::: Data extract
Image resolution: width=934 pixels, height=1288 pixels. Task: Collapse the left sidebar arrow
::::::
::: Data extract
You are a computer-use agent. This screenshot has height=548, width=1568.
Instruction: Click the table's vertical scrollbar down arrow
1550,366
::::::
::: Data extract
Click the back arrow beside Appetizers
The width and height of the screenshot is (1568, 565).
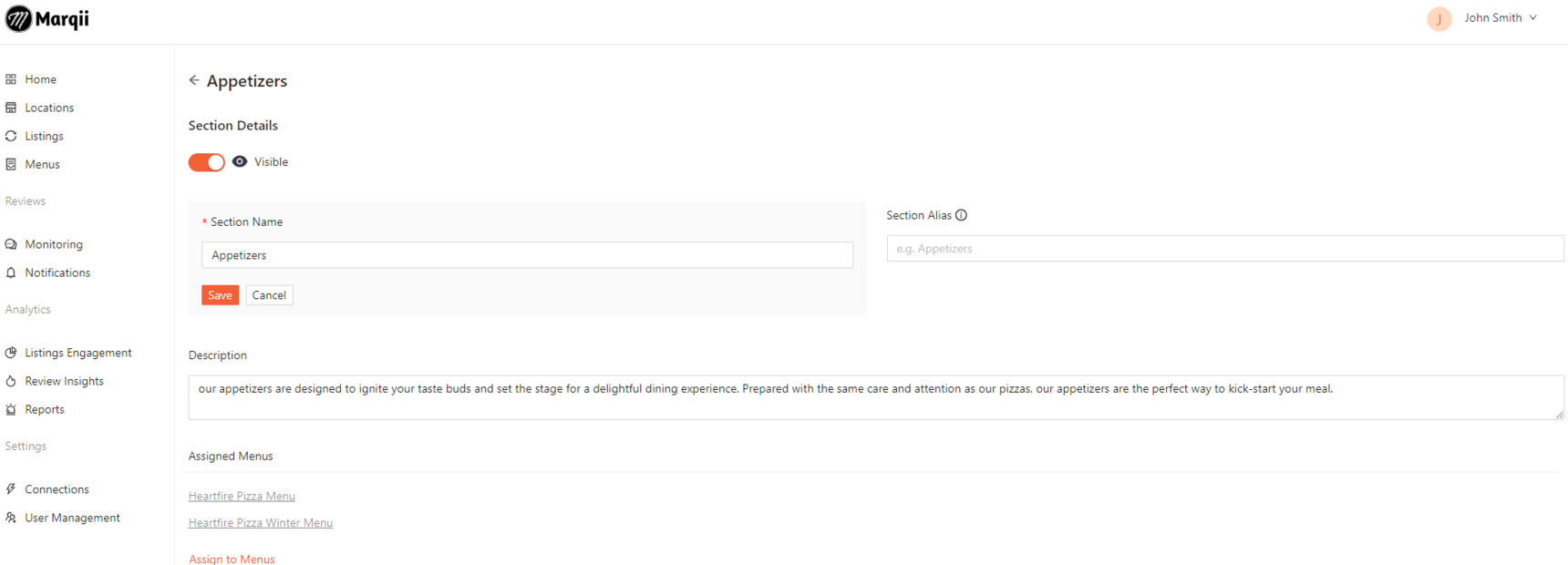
::::::
» Assigned task
Copy range, inclusive: the line holding "Click the back arrow beside Appetizers" to the line holding "The width and". Reproduce exactly those lines of the records above and no others.

» Task solution
Click the back arrow beside Appetizers
The width and height of the screenshot is (1568, 565).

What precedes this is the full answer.